Task to carry out.
Print out the entries, word for word.
### Data extracts ###
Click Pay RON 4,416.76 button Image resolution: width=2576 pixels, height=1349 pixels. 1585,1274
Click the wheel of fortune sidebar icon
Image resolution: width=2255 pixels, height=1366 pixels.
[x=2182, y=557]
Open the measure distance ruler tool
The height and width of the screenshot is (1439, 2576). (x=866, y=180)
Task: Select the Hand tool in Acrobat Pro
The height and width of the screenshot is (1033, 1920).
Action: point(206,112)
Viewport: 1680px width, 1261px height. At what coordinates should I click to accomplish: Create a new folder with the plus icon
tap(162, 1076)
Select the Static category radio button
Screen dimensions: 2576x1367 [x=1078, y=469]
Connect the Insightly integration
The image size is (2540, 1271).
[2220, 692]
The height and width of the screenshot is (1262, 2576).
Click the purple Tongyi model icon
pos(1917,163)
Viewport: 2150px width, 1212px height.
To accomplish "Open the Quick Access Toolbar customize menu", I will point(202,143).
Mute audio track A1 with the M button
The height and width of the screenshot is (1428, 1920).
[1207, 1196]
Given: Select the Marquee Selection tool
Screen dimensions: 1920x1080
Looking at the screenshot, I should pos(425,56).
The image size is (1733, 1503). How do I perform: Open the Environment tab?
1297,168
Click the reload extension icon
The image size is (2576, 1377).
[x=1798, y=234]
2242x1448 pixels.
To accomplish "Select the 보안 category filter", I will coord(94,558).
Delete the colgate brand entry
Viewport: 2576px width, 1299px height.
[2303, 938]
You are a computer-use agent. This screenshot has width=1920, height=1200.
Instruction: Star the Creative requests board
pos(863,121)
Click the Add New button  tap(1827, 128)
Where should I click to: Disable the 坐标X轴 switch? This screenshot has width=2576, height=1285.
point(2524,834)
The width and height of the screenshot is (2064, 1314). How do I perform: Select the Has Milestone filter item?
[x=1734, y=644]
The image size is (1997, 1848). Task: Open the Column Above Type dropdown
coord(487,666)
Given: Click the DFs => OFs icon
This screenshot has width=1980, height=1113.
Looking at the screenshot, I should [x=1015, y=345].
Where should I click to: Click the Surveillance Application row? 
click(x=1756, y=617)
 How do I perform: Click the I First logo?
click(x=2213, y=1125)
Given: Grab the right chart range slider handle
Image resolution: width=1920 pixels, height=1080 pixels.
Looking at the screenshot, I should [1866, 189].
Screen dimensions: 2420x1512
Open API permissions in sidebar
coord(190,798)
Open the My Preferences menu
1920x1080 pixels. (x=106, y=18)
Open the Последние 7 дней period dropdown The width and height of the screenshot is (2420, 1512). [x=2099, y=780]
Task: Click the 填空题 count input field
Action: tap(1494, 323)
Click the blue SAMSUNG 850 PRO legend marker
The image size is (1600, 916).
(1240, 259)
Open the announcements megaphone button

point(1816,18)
###
Written solution.
Click Pay RON 4,416.76 button Image resolution: width=2576 pixels, height=1349 pixels. 1585,1274
Click the wheel of fortune sidebar icon
Image resolution: width=2255 pixels, height=1366 pixels.
[x=2182, y=557]
Open the measure distance ruler tool
The height and width of the screenshot is (1439, 2576). (x=866, y=180)
Task: Select the Hand tool in Acrobat Pro
The height and width of the screenshot is (1033, 1920).
Action: point(206,112)
Viewport: 1680px width, 1261px height. At what coordinates should I click to accomplish: Create a new folder with the plus icon
tap(162, 1076)
Select the Static category radio button
Screen dimensions: 2576x1367 [x=1078, y=469]
Connect the Insightly integration
The image size is (2540, 1271).
[2220, 692]
The height and width of the screenshot is (1262, 2576).
Click the purple Tongyi model icon
pos(1917,163)
Viewport: 2150px width, 1212px height.
To accomplish "Open the Quick Access Toolbar customize menu", I will point(202,143).
Mute audio track A1 with the M button
The height and width of the screenshot is (1428, 1920).
[1207, 1196]
Given: Select the Marquee Selection tool
Screen dimensions: 1920x1080
Looking at the screenshot, I should pos(425,56).
The image size is (1733, 1503). How do I perform: Open the Environment tab?
1297,168
Click the reload extension icon
The image size is (2576, 1377).
[x=1798, y=234]
2242x1448 pixels.
To accomplish "Select the 보안 category filter", I will coord(94,558).
Delete the colgate brand entry
Viewport: 2576px width, 1299px height.
[2303, 938]
You are a computer-use agent. This screenshot has width=1920, height=1200.
Instruction: Star the Creative requests board
pos(863,121)
Click the Add New button  tap(1827, 128)
Where should I click to: Disable the 坐标X轴 switch? This screenshot has width=2576, height=1285.
point(2524,834)
The width and height of the screenshot is (2064, 1314). How do I perform: Select the Has Milestone filter item?
[x=1734, y=644]
The image size is (1997, 1848). Task: Open the Column Above Type dropdown
coord(487,666)
Given: Click the DFs => OFs icon
This screenshot has width=1980, height=1113.
Looking at the screenshot, I should [x=1015, y=345].
Where should I click to: Click the Surveillance Application row? 
click(x=1756, y=617)
 How do I perform: Click the I First logo?
click(x=2213, y=1125)
Given: Grab the right chart range slider handle
Image resolution: width=1920 pixels, height=1080 pixels.
Looking at the screenshot, I should [1866, 189].
Screen dimensions: 2420x1512
Open API permissions in sidebar
coord(190,798)
Open the My Preferences menu
1920x1080 pixels. (x=106, y=18)
Open the Последние 7 дней period dropdown The width and height of the screenshot is (2420, 1512). [x=2099, y=780]
Task: Click the 填空题 count input field
Action: tap(1494, 323)
Click the blue SAMSUNG 850 PRO legend marker
The image size is (1600, 916).
(1240, 259)
Open the announcements megaphone button

point(1816,18)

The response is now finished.